§ **What you should do**
According to the appendix on technical issues, what could interest on the government bond posted as a "security deposit" be applied to?

Appendix on Technical Issues
All individuals and enterprises should have the right to continue using the land they have been using, for as long as they are prepared to pay the rent of that land. The amount of rent to be paid will vary as the economy evolves. As is traditional in countries with market economies, if land is needed for some public purpose such as a highway, the judicial process should guarantee the user fair compensation for any improvements that have been made in good faith. Every user of land should also have the right to transfer ownership of the improvements on the land, together with the right to continue using the land upon payment of rent, to any buyer on any terms upon which they mutually agree.
For the rent of land to be collected publicly, land must be assessed, and then reassessed regularly. The assessment process is simplified by the fact that land rental values tend to change smoothly with location. Initially, a map of the value of land can be made by auctioning scattered sites on a rental basis, and then interpolating for the value of other sites, based on the experience of Western appraisers and assessors regarding the manner in which the value of land varies systematically. To update assessments in future years, the assessment office would auction sites that had been relinquished by their users, or sites with improvements that were almost fully depreciated, that had been acquired in voluntary transactions. Interpolation would again be used to estimate the rent of sites that had not been transferred.
With all or nearly all of the rent of land collected publicly, it would be necessary to guard against the possibility that users of land with fully depreciated improvements would abandon their property, leaving the State to demolish the improvements in preparation for the next use of the site. This potential problem can be avoided by requiring every user of land to post a government bond as a "security deposit" that the land will not be abandoned in a run-down condition. Interest on the bond could be applied to the annual rent.
Collection of the rent of land is best managed by local governments, but justice, as well as efficiency in migration incentives, requires that the part of rent that is attributable to nature rather than community development be shared on an equal per capita basis. Thus there is need of clearinghouse mechanism, into which all localities would deposit collections of rent from nature in excess of the average per capita amount, and from which other localities would receive compensation for their deficiencies of rent from nature, relative to the average per capita amount.

§ **Material provided**
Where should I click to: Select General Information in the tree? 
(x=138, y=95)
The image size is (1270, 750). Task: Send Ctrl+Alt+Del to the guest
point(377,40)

§ **Answer to the problem**
The annual rent.